Introduction to the Weekend Project
Welcome to our final project for Module 28: DevOps & Deployment! Throughout this module, we've explored the fundamentals of CI/CD pipelines, Docker containerization, cloud deployment, Kubernetes orchestration, and comprehensive monitoring with Prometheus and Grafana. Now it's time to bring all these components together in a cohesive, end-to-end deployment pipeline for a full-stack application.

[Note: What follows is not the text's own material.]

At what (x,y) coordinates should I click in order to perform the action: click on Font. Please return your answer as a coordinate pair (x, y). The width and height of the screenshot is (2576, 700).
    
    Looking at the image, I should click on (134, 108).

To tackle this complex project effectively, we'll use George Polya's renowned 4-step problem solving procedure. Polya, a mathematician and educator, developed this approach to break down and solve challenging problems through a structured methodology. The four steps are:
- Understand the Problem - Clarify what we're trying to accomplish
- Devise a Plan - Develop a strategy for solving the problem
- Execute the Plan - Implement our solution step by step
- Review/Reflect - Examine our solution and learn from the process
This problem-solving framework is particularly valuable in DevOps, where we often face complex, multi-faceted challenges that require systematic thinking and clear planning.
Project Overview
For this weekend project, you'll establish a comprehensive DevOps pipeline that takes a full-stack application from code commit to production deployment with robust monitoring and alerting. Your pipeline will incorporate continuous integration, automated testing, containerization, orchestration, and observability.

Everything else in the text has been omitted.